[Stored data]
=-=-=-=-=
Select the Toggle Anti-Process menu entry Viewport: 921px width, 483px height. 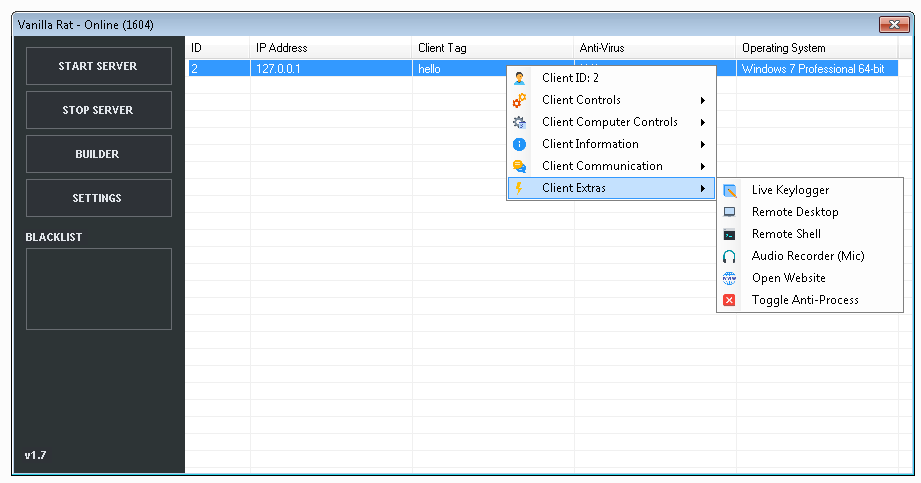point(804,300)
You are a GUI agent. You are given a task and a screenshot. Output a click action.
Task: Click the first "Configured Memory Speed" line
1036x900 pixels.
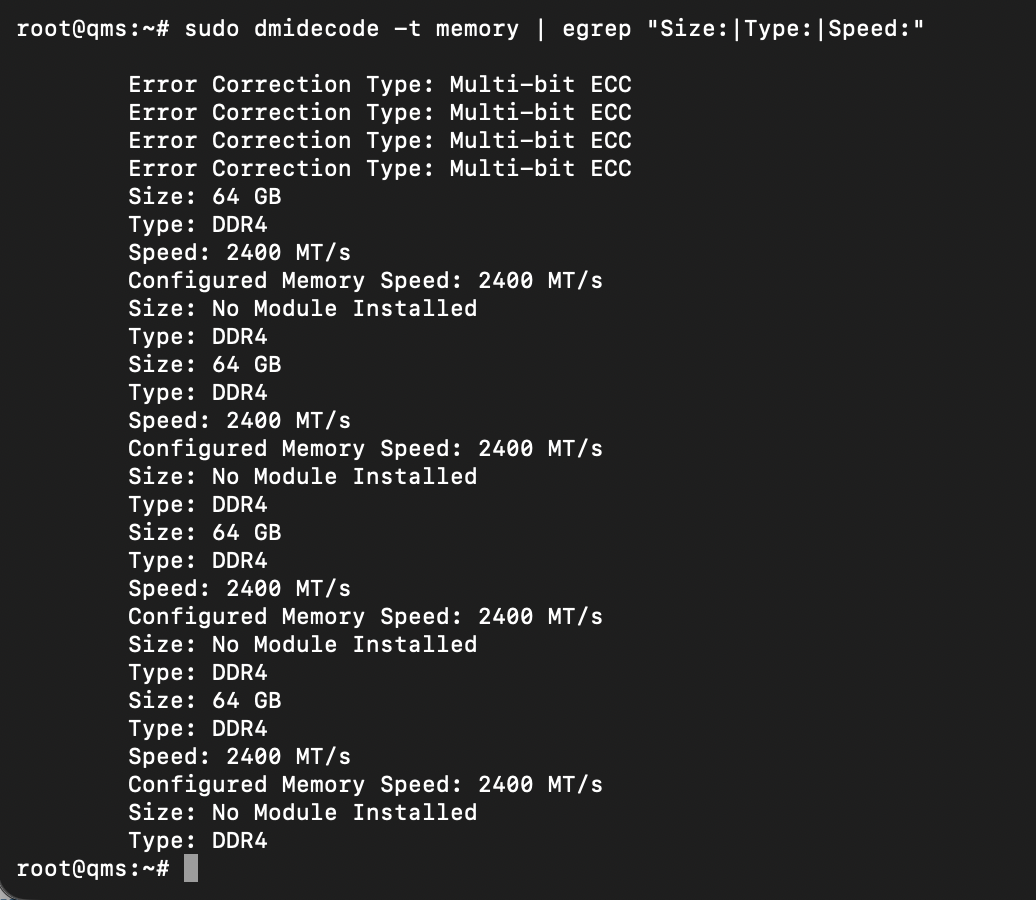tap(365, 281)
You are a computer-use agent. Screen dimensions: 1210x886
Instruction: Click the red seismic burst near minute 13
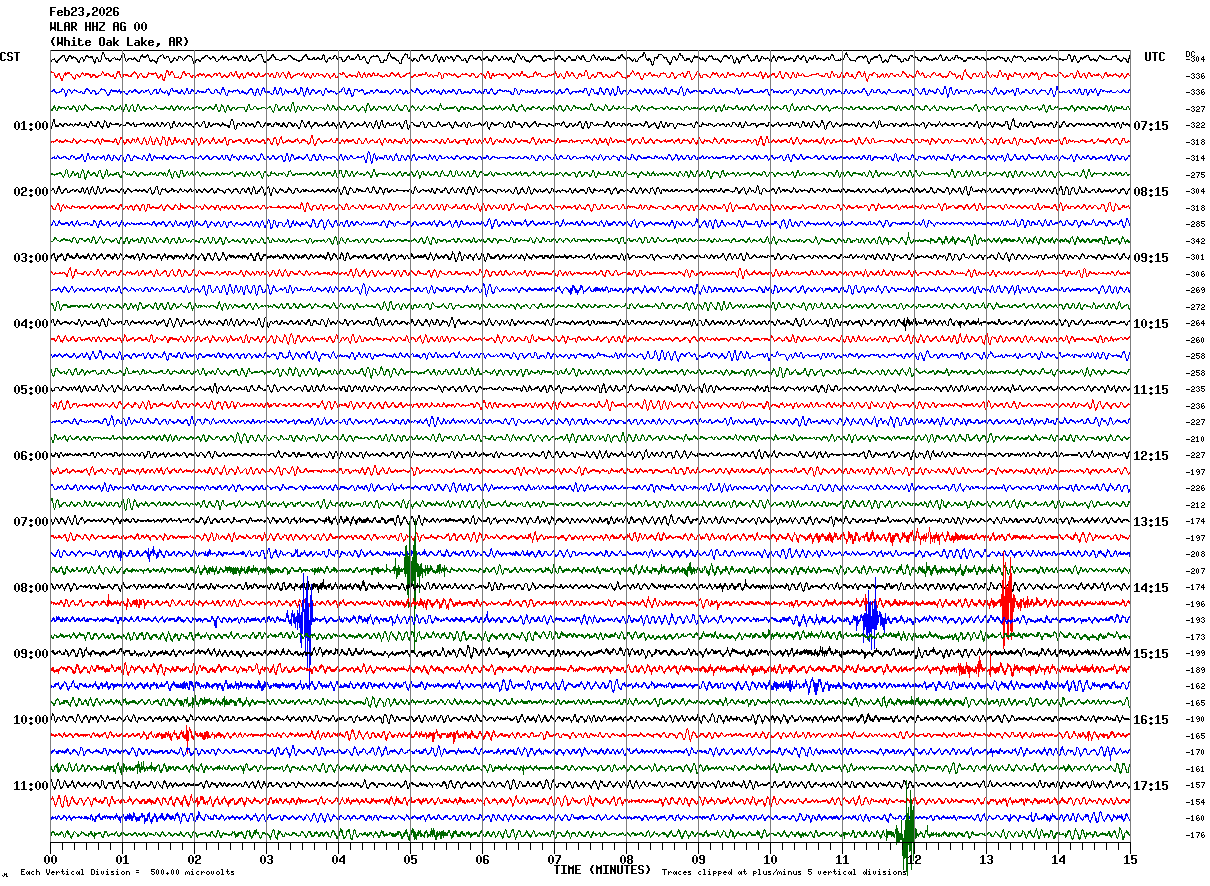1007,603
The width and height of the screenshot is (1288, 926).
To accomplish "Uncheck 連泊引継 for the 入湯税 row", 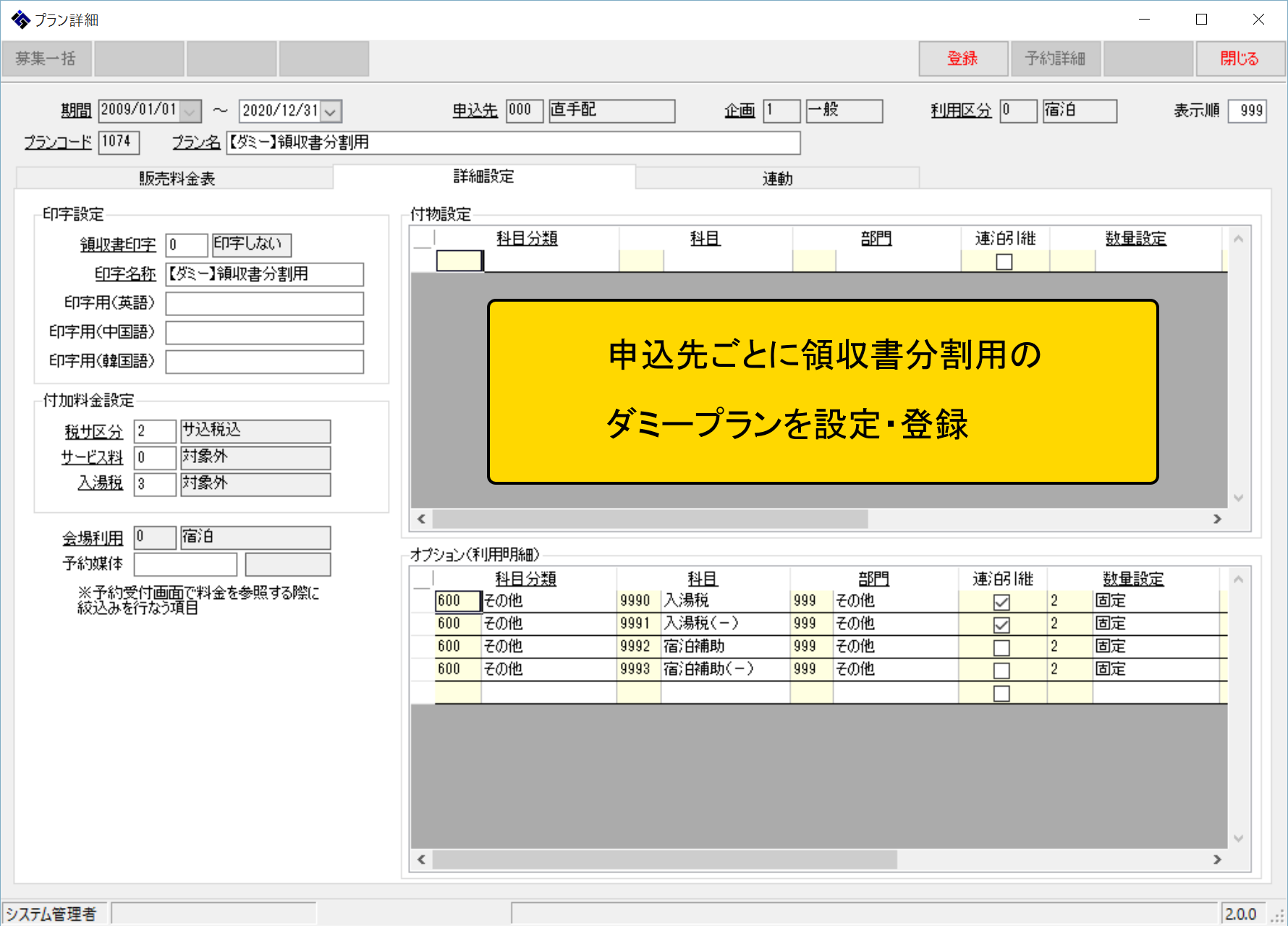I will (1001, 602).
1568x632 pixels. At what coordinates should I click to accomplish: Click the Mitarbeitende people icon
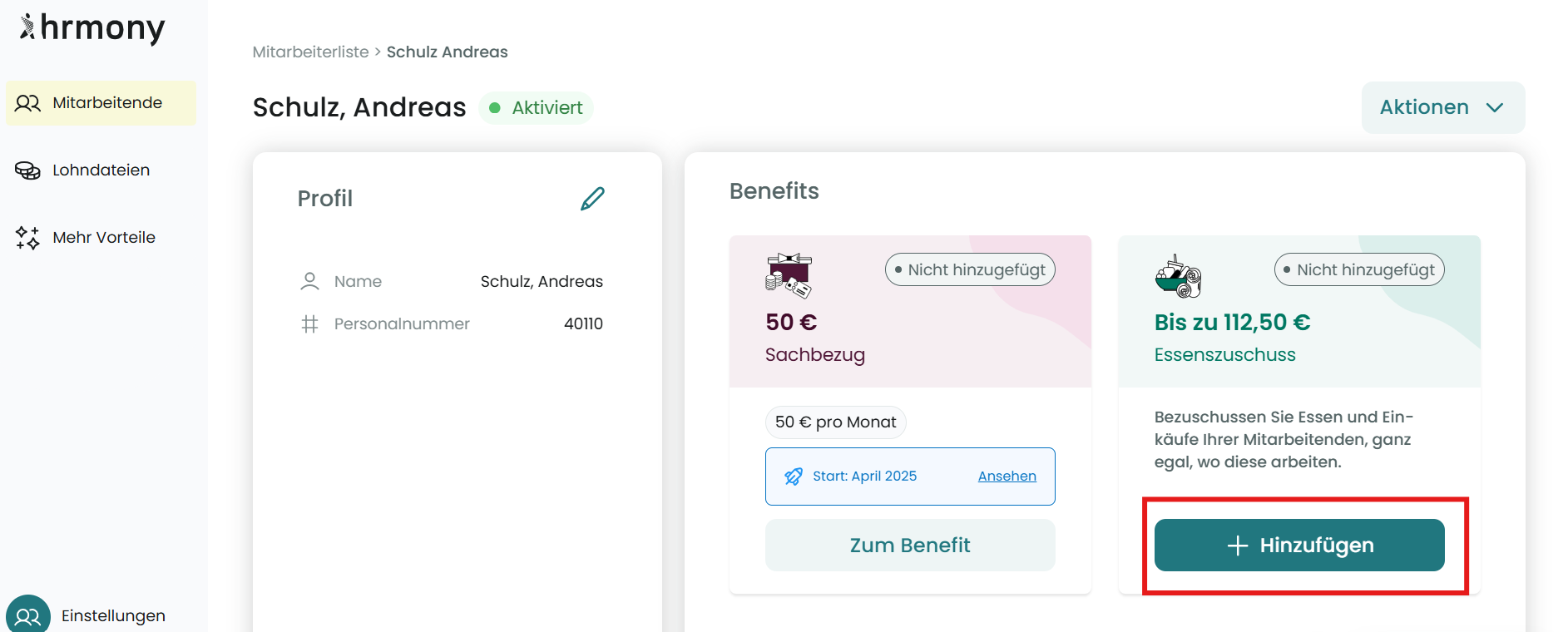click(x=27, y=103)
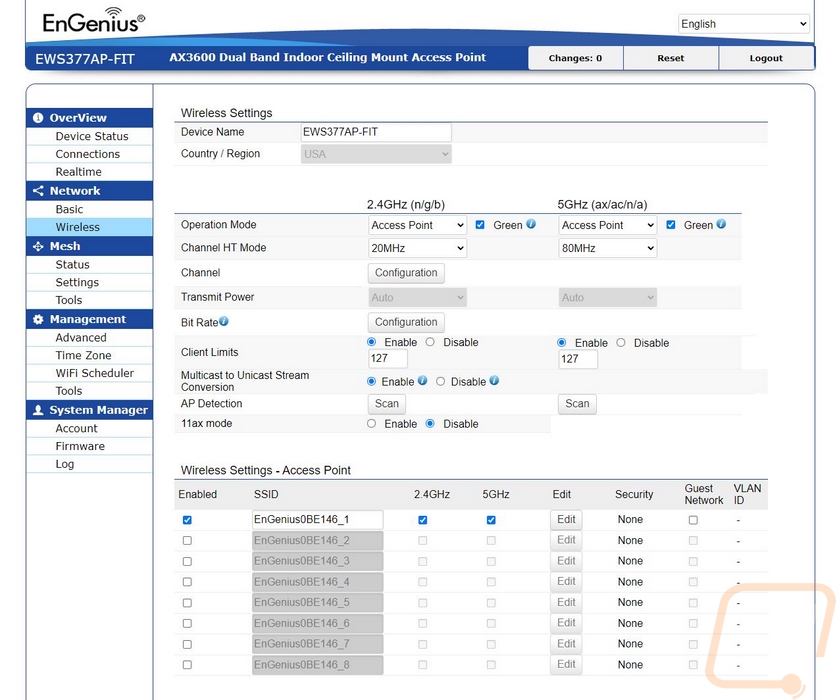This screenshot has width=837, height=700.
Task: Expand 2.4GHz Channel HT Mode dropdown
Action: pyautogui.click(x=417, y=248)
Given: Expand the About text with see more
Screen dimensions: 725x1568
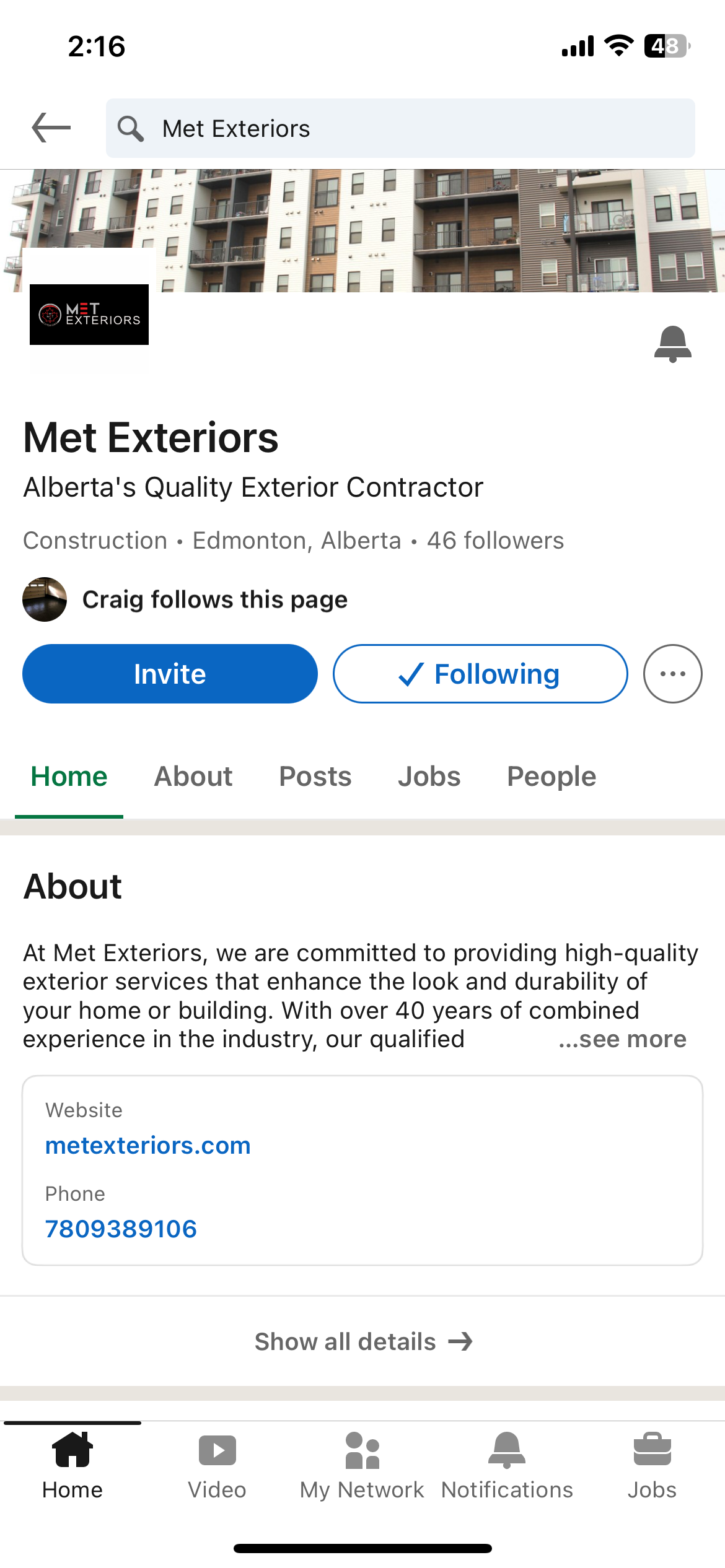Looking at the screenshot, I should coord(622,1039).
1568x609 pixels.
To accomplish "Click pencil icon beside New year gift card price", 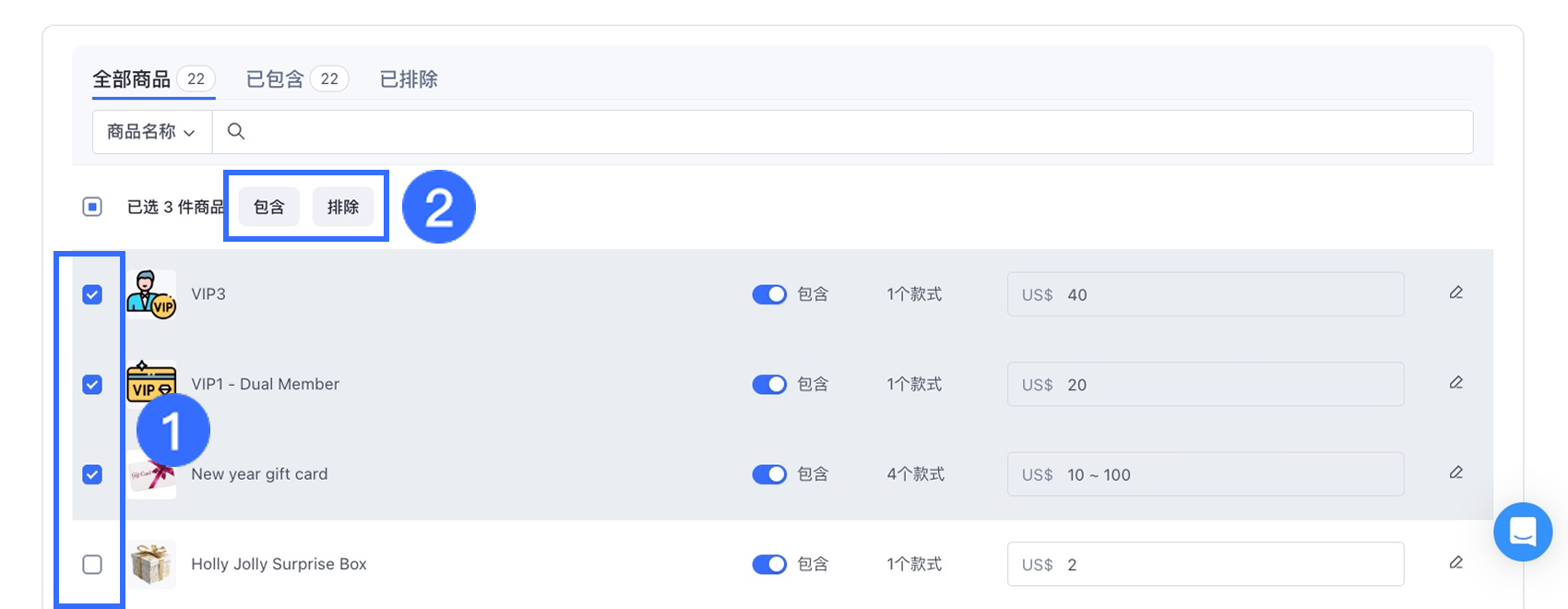I will [x=1455, y=472].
=-=-=-=-=
» **Problem to solve**:
Filter on the word "agent": copy each matching line from the entries above.

» **Task answer**:
You are a GUI agent. You are given a task and a screenshot. Output a click action.
You are a computer-use agent. Screen dimensions: 1210x886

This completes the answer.